Disrupted Global and Regional Structural Networks and Subnetworks in Children with Localization-Related Epilepsy

Abstract

Background and purpose: Structural connectivity has been thought to be a less sensitive measure of network changes relative to functional connectivity in children with localization-related epilepsy. The aims of this study were to investigate the structural networks in children with localization-related epilepsy and to assess the relation among structural connectivity, intelligence quotient, and clinical parameters.

Materials and methods: Forty-five children with nonlesional localization-related epilepsy and 28 healthy controls underwent DTI. Global network (network strength, clustering coefficient, characteristic path length, global efficiency, and small-world parameters), regional network (nodal efficiency), and the network-based statistic were compared between patients and controls and correlated with intelligence quotient and clinical parameters.

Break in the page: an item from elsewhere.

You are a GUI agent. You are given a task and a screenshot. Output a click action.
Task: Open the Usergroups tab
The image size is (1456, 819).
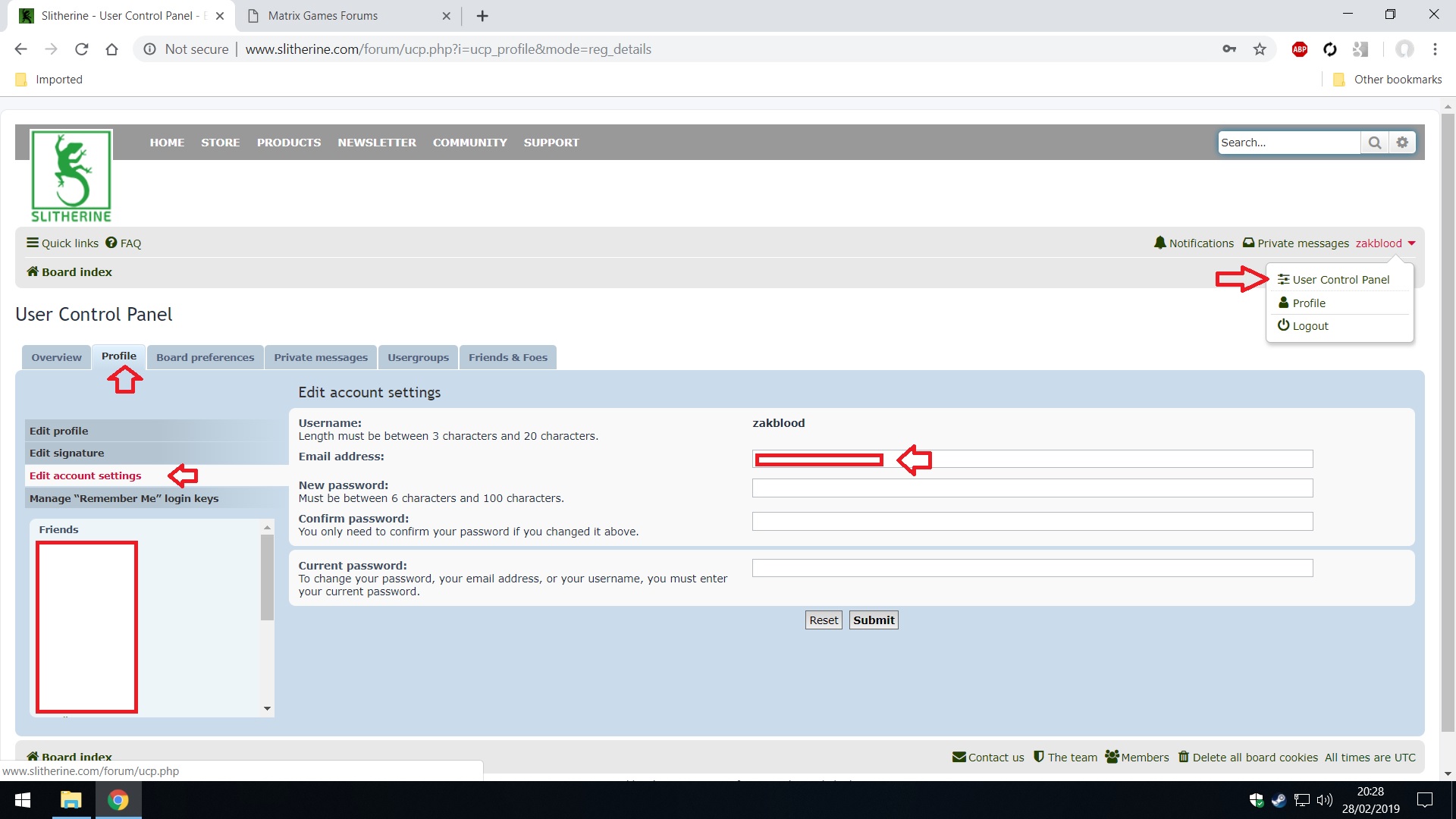coord(418,357)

Results: Patients showed disrupted global network connectivity relative to controls, including reduced network strength, increased characteristic path length and reduced global efficiency, and reduced nodal efficiency in the frontal, temporal, and occipital lobes. Connectivity in multiple subnetworks was reduced in patients, including the frontal-temporal, insula-temporal, temporal-temporal, frontal-occipital, and temporal-occipital lobes. The frontal lobe epilepsy subgroup demonstrated more areas with reduced nodal efficiency and more impaired subnetworks than the temporal lobe epilepsy subgroup. Network parameters were not significantly associated with intelligence quotient, age at seizure onset, or duration of epilepsy.

Conclusions: We found disruption in global and regional networks and subnetworks in children with localization-related epilepsy. Regional efficiency and subnetworks were more impaired in frontal lobe epilepsy than in temporal lobe epilepsy. Future studies are needed to evaluate the implications of disrupted networks for surgical resection and outcomes for specific epileptogenic zones and the relation of disrupted networks to more complex cognitive function.

Fig 1.

Reduced nodal efficiency in localization-related epilepsy (A), frontal lobe epilepsy (B), and temporal lobe epilepsy (C) in patients relative to controls. The disrupted nodes with reduced nodal efficiency are shown in red, and the unaffected nodes are shown in blue. The size of the nodes is related to the significance of between-group differences in nodal efficiency, with larger nodes representing more significant (lower P value) reduced nodal efficiency in patients relative to controls.

Fig 2.

Results of the network-based statistic analysis of the following: A, Patients with localization-related epilepsy relative to controls, showing reduced connectivity involving the frontal-temporal, insula-temporal, temporal-temporal, frontal-occipital, and temporal-occipital lobes. B, Patients with frontal lobe epilepsy relative to controls, showing reduced connectivity involving the frontal-temporal, insula-temporal, temporal-temporal, temporal-occipital, and occipital-occipital lobes. C, Patients with temporal lobe epilepsy relative to controls, showing reduced connectivity involving the frontal-temporal, insula-temporal, temporal-temporal, temporal-occipital, and frontal-occipital lobes.